**EXCERPTED PASSAGE:**

▬▬▬▬▬▬

Why Flask Migrations does not detect a field's length change?

I have the following model, I want to change the length of name, when I do the migration it does not detect the changes
class Client(db.Model):
__tablename__ = "client"
client_id = db.Column(
db.Integer,
primary_key=True,
autoincrement=True
)
name = db.Column(db.String(65))
email = db.Column(db.String(255))
For example change to
name = db.Column(db.String(100))
NFO [alembic.env] No changes in schema detected.
But when I change the name, if it detects the changes
INFO [alembic.autogenerate.compare] Detected added column 'client.name_test'
INFO [alembic.autogenerate.compare] Detected removed column 'client.name'

Update - June 2020
Type comparison changed in Alembic 1.4, so field length changes should be more reliably identified. From the changelog:
A major rework of the “type comparison” logic is in place which
changes the entire approach by which column datatypes are compared.
Types are now compared based on the DDL string generated by the
metadata type vs. the datatype reflected from the database. This means
we compare types based on what would actually render and additionally
if elements of the types change like string length, those changes are
detected as well. False positives like those generated between
SQLAlchemy Boolean and MySQL TINYINT should also be resolved. Thanks
very much to Paul Becotte for lots of hard work and patience on this
one.
The change log also cites this issue and this documentation.
Original Answer
TL;DR:
context.configure(
# ...
compare_type = True
)
I've testing this on a string length change in PG backend and it does work, however as you can see below, the docs currently state that it should not. Here's the relevant section of the docs:
Autogenerate can optionally detect:
Change of column type. This will occur if you set the
EnvironmentContext.configure.compare_type parameter to True, or to a
custom callable function. The default implementation only detects
major type changes, such as between Numeric and String, and does not
detect changes in arguments such as lengths, precisions, or
enumeration members. The type comparison logic is extensible to work
around these limitations, see Comparing Types for details.
And the API Reference for compare_type states:
Indicates type comparison behavior during an autogenerate operation.
Defaults to False which disables type comparison. Set to True to turn
on default type comparison, which has varied accuracy depending on
backend. See Comparing Types for an example as well as information on
other type comparison options.
Lastly, in the section titled, Comparing Types, the following example is given for how to enable the type comparisons:
context.configure(
# ...
compare_type = True
)

▬▬▬▬▬▬

**DATASET CONTENT:**
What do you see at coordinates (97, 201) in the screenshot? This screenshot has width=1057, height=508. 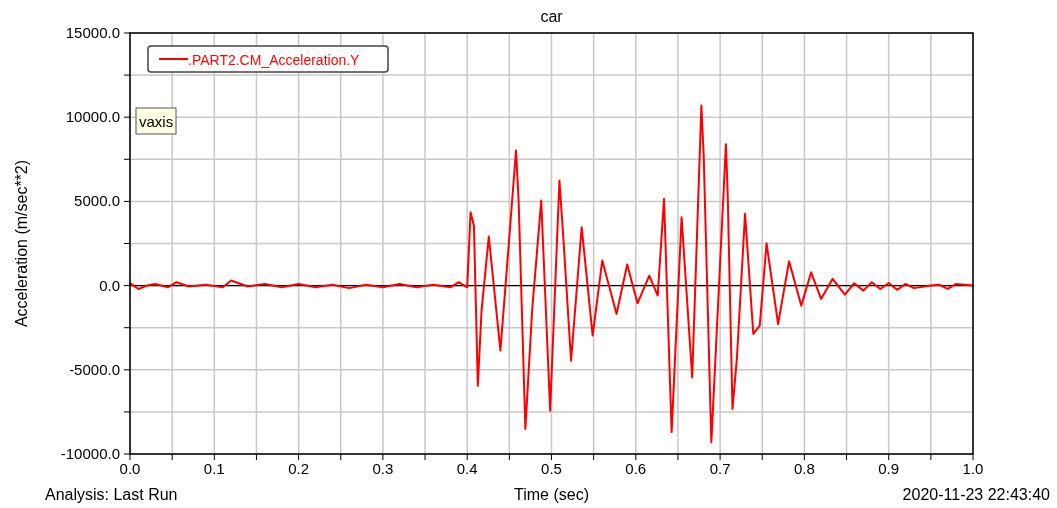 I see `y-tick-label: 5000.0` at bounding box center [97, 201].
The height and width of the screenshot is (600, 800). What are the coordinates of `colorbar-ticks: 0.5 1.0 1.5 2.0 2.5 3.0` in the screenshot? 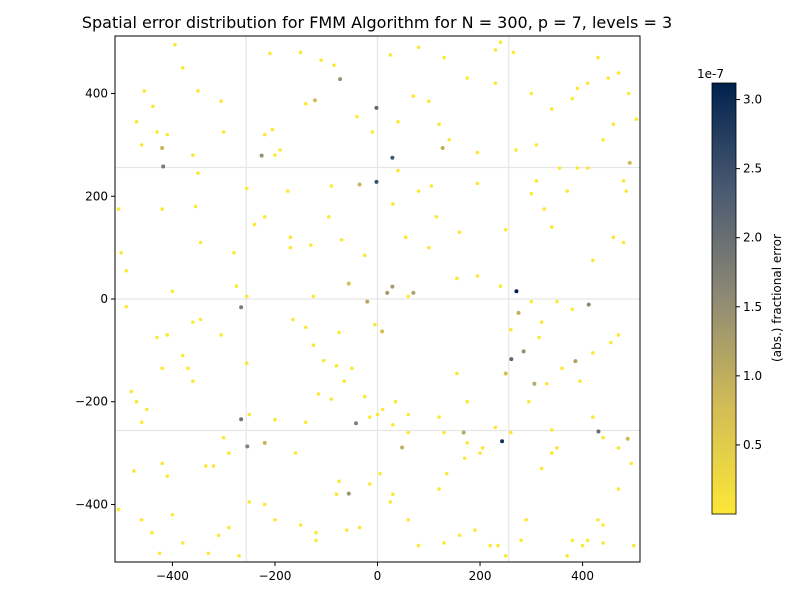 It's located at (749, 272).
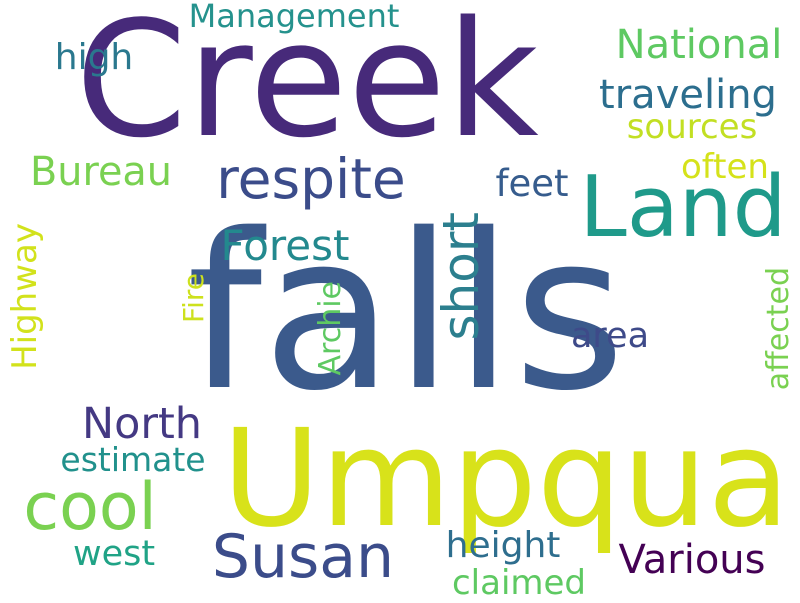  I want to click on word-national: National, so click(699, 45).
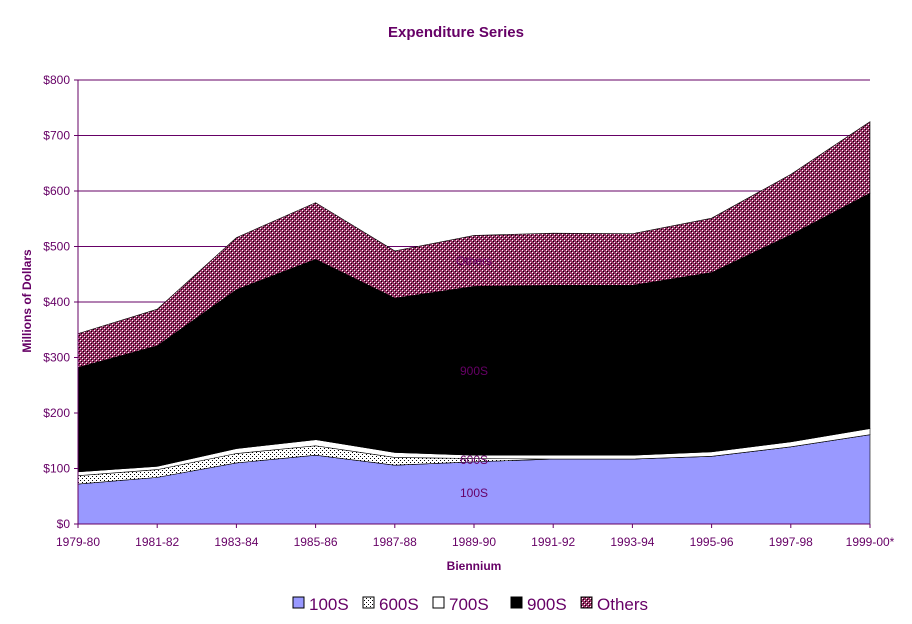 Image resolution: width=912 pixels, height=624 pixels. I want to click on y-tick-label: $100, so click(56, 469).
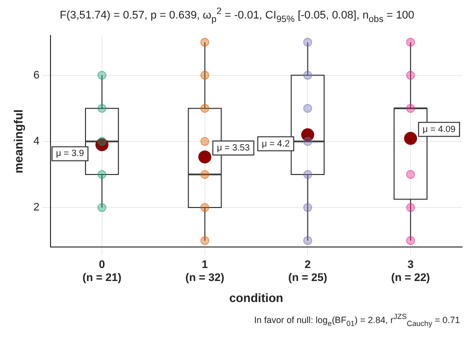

▬▬▬▬▬▬

**ACTIONS TO TAKE:**
1. Summarize the Flask migrations thread in two sentences.
2. Reproduce the Flask migrations thread from "I have the following" up to and including "name = db.Column(db.String(100))".
Work only from the Flask migrations thread, not from the listing.

**TASK RESULTS:**
1. A user reports that Flask Migrations finds no schema changes when the length of a String column is changed from 65 to 100, though it does detect a renamed column. The answer says that setting compare_type to True in context.configure turns on type comparison, and a June 2020 update notes that Alembic 1.4 reworked type comparison so that changes such as string length are detected as well.

2.
I have the following model, I want to change the length of name, when I do the migration it does not detect the changes
class Client(db.Model):
__tablename__ = "client"
client_id = db.Column(
db.Integer,
primary_key=True,
autoincrement=True
)
name = db.Column(db.String(65))
email = db.Column(db.String(255))
For example change to
name = db.Column(db.String(100))